[Dataset entries]
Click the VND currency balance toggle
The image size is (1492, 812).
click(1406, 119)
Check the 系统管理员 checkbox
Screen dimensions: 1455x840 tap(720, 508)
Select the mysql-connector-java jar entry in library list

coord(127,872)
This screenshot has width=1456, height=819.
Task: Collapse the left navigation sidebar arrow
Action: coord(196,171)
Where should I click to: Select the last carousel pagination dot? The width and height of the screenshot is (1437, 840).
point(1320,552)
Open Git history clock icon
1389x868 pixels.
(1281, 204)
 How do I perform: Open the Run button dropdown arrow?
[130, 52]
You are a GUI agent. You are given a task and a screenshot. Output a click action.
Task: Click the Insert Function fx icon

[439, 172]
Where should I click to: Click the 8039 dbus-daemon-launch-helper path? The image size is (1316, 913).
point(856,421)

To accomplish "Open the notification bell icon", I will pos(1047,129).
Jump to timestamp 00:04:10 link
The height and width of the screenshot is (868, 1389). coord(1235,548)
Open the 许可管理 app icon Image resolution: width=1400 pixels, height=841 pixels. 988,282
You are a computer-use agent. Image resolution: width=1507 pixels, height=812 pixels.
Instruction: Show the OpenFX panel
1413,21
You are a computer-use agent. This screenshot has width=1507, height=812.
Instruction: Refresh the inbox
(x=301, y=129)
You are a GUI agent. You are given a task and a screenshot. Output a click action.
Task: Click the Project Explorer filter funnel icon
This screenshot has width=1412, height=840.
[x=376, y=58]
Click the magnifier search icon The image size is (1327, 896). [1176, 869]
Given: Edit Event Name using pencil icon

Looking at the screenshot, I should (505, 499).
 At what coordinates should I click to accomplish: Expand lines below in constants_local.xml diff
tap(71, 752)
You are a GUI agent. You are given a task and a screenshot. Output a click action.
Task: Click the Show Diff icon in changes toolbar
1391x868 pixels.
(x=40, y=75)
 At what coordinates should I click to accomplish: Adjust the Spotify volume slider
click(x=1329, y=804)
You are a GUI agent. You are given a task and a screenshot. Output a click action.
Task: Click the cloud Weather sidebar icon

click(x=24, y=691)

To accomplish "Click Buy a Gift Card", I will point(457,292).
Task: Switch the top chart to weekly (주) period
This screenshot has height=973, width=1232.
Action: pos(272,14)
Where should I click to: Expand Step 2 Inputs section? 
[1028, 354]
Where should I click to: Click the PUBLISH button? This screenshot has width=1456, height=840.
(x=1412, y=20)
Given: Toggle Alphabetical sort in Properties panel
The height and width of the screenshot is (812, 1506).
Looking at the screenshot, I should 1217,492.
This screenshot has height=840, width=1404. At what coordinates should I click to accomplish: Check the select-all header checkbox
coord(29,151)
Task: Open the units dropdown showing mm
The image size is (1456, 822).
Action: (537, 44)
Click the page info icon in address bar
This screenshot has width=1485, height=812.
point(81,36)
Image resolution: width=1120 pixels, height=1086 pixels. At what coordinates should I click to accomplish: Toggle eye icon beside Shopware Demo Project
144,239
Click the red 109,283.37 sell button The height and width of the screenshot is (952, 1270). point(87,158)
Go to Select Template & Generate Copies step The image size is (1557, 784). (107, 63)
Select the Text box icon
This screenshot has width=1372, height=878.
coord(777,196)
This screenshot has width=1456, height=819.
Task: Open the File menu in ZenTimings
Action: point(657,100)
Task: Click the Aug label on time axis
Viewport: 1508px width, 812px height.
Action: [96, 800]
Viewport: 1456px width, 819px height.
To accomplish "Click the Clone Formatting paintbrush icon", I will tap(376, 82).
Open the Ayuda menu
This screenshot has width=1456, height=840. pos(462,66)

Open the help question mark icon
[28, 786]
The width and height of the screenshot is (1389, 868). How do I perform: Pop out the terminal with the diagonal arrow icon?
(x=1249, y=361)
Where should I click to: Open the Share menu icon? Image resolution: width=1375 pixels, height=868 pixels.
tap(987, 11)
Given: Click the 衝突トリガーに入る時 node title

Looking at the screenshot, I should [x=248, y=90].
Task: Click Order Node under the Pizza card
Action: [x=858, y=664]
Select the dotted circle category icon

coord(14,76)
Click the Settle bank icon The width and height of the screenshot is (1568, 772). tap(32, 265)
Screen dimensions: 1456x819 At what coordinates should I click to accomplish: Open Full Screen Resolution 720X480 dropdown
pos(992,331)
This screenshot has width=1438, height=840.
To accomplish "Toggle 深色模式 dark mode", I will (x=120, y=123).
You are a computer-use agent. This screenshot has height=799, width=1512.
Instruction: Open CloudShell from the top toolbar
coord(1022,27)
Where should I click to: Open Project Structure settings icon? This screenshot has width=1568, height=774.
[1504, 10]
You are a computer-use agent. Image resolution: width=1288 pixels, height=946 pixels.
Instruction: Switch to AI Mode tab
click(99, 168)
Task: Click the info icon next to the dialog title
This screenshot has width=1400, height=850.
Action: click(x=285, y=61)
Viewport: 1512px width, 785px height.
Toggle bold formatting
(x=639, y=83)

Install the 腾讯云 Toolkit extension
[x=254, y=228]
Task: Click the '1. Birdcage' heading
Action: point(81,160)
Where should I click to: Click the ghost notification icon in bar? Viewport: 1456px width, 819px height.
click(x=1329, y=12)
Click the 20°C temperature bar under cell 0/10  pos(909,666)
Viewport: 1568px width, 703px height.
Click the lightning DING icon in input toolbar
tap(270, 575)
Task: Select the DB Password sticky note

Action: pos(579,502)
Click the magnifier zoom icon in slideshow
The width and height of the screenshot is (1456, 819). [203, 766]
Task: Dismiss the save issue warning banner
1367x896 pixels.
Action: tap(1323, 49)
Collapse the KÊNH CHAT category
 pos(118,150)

■ Task objective ■
In full and verbatim, repeat the records given above.

■ Response to the exercise ■
Click the VND currency balance toggle
The image size is (1492, 812).
click(1406, 119)
Check the 系统管理员 checkbox
Screen dimensions: 1455x840 tap(720, 508)
Select the mysql-connector-java jar entry in library list

coord(127,872)
This screenshot has width=1456, height=819.
Task: Collapse the left navigation sidebar arrow
Action: coord(196,171)
Where should I click to: Select the last carousel pagination dot? The width and height of the screenshot is (1437, 840).
point(1320,552)
Open Git history clock icon
1389x868 pixels.
(1281, 204)
 How do I perform: Open the Run button dropdown arrow?
[130, 52]
You are a GUI agent. You are given a task and a screenshot. Output a click action.
Task: Click the Insert Function fx icon

[439, 172]
Where should I click to: Click the 8039 dbus-daemon-launch-helper path? The image size is (1316, 913).
point(856,421)

To accomplish "Open the notification bell icon", I will pos(1047,129).
Jump to timestamp 00:04:10 link
The height and width of the screenshot is (868, 1389). coord(1235,548)
Open the 许可管理 app icon Image resolution: width=1400 pixels, height=841 pixels. 988,282
You are a computer-use agent. Image resolution: width=1507 pixels, height=812 pixels.
Instruction: Show the OpenFX panel
1413,21
You are a computer-use agent. This screenshot has width=1507, height=812.
Instruction: Refresh the inbox
(x=301, y=129)
You are a GUI agent. You are given a task and a screenshot. Output a click action.
Task: Click the Project Explorer filter funnel icon
This screenshot has width=1412, height=840.
[x=376, y=58]
Click the magnifier search icon The image size is (1327, 896). [1176, 869]
Given: Edit Event Name using pencil icon

Looking at the screenshot, I should (505, 499).
 At what coordinates should I click to accomplish: Expand lines below in constants_local.xml diff
tap(71, 752)
You are a GUI agent. You are given a task and a screenshot. Output a click action.
Task: Click the Show Diff icon in changes toolbar
1391x868 pixels.
(x=40, y=75)
 At what coordinates should I click to accomplish: Adjust the Spotify volume slider
click(x=1329, y=804)
You are a GUI agent. You are given a task and a screenshot. Output a click action.
Task: Click the cloud Weather sidebar icon

click(x=24, y=691)

To accomplish "Click Buy a Gift Card", I will point(457,292).
Task: Switch the top chart to weekly (주) period
This screenshot has height=973, width=1232.
Action: pos(272,14)
Where should I click to: Expand Step 2 Inputs section? 
[1028, 354]
Where should I click to: Click the PUBLISH button? This screenshot has width=1456, height=840.
(x=1412, y=20)
Given: Toggle Alphabetical sort in Properties panel
The height and width of the screenshot is (812, 1506).
Looking at the screenshot, I should 1217,492.
This screenshot has height=840, width=1404. At what coordinates should I click to accomplish: Check the select-all header checkbox
coord(29,151)
Task: Open the units dropdown showing mm
The image size is (1456, 822).
Action: (537, 44)
Click the page info icon in address bar
This screenshot has width=1485, height=812.
point(81,36)
Image resolution: width=1120 pixels, height=1086 pixels. At what coordinates should I click to accomplish: Toggle eye icon beside Shopware Demo Project
144,239
Click the red 109,283.37 sell button The height and width of the screenshot is (952, 1270). point(87,158)
Go to Select Template & Generate Copies step The image size is (1557, 784). (107, 63)
Select the Text box icon
This screenshot has width=1372, height=878.
coord(777,196)
This screenshot has width=1456, height=819.
Task: Open the File menu in ZenTimings
Action: point(657,100)
Task: Click the Aug label on time axis
Viewport: 1508px width, 812px height.
Action: [96, 800]
Viewport: 1456px width, 819px height.
To accomplish "Click the Clone Formatting paintbrush icon", I will tap(376, 82).
Open the Ayuda menu
This screenshot has width=1456, height=840. pos(462,66)

Open the help question mark icon
[28, 786]
The width and height of the screenshot is (1389, 868). How do I perform: Pop out the terminal with the diagonal arrow icon?
(x=1249, y=361)
Where should I click to: Open the Share menu icon? Image resolution: width=1375 pixels, height=868 pixels.
tap(987, 11)
Given: Click the 衝突トリガーに入る時 node title

Looking at the screenshot, I should [x=248, y=90].
Task: Click Order Node under the Pizza card
Action: [x=858, y=664]
Select the dotted circle category icon

coord(14,76)
Click the Settle bank icon The width and height of the screenshot is (1568, 772). tap(32, 265)
Screen dimensions: 1456x819 At what coordinates should I click to accomplish: Open Full Screen Resolution 720X480 dropdown
pos(992,331)
This screenshot has width=1438, height=840.
To accomplish "Toggle 深色模式 dark mode", I will (x=120, y=123).
You are a computer-use agent. This screenshot has height=799, width=1512.
Instruction: Open CloudShell from the top toolbar
coord(1022,27)
Where should I click to: Open Project Structure settings icon? This screenshot has width=1568, height=774.
[1504, 10]
You are a computer-use agent. Image resolution: width=1288 pixels, height=946 pixels.
Instruction: Switch to AI Mode tab
click(99, 168)
Task: Click the info icon next to the dialog title
This screenshot has width=1400, height=850.
Action: click(x=285, y=61)
Viewport: 1512px width, 785px height.
Toggle bold formatting
(x=639, y=83)

Install the 腾讯云 Toolkit extension
[x=254, y=228]
Task: Click the '1. Birdcage' heading
Action: point(81,160)
Where should I click to: Click the ghost notification icon in bar? Viewport: 1456px width, 819px height.
click(x=1329, y=12)
Click the 20°C temperature bar under cell 0/10  pos(909,666)
Viewport: 1568px width, 703px height.
Click the lightning DING icon in input toolbar
tap(270, 575)
Task: Select the DB Password sticky note

Action: pos(579,502)
Click the magnifier zoom icon in slideshow
The width and height of the screenshot is (1456, 819). [203, 766]
Task: Dismiss the save issue warning banner
1367x896 pixels.
Action: tap(1323, 49)
Collapse the KÊNH CHAT category
 pos(118,150)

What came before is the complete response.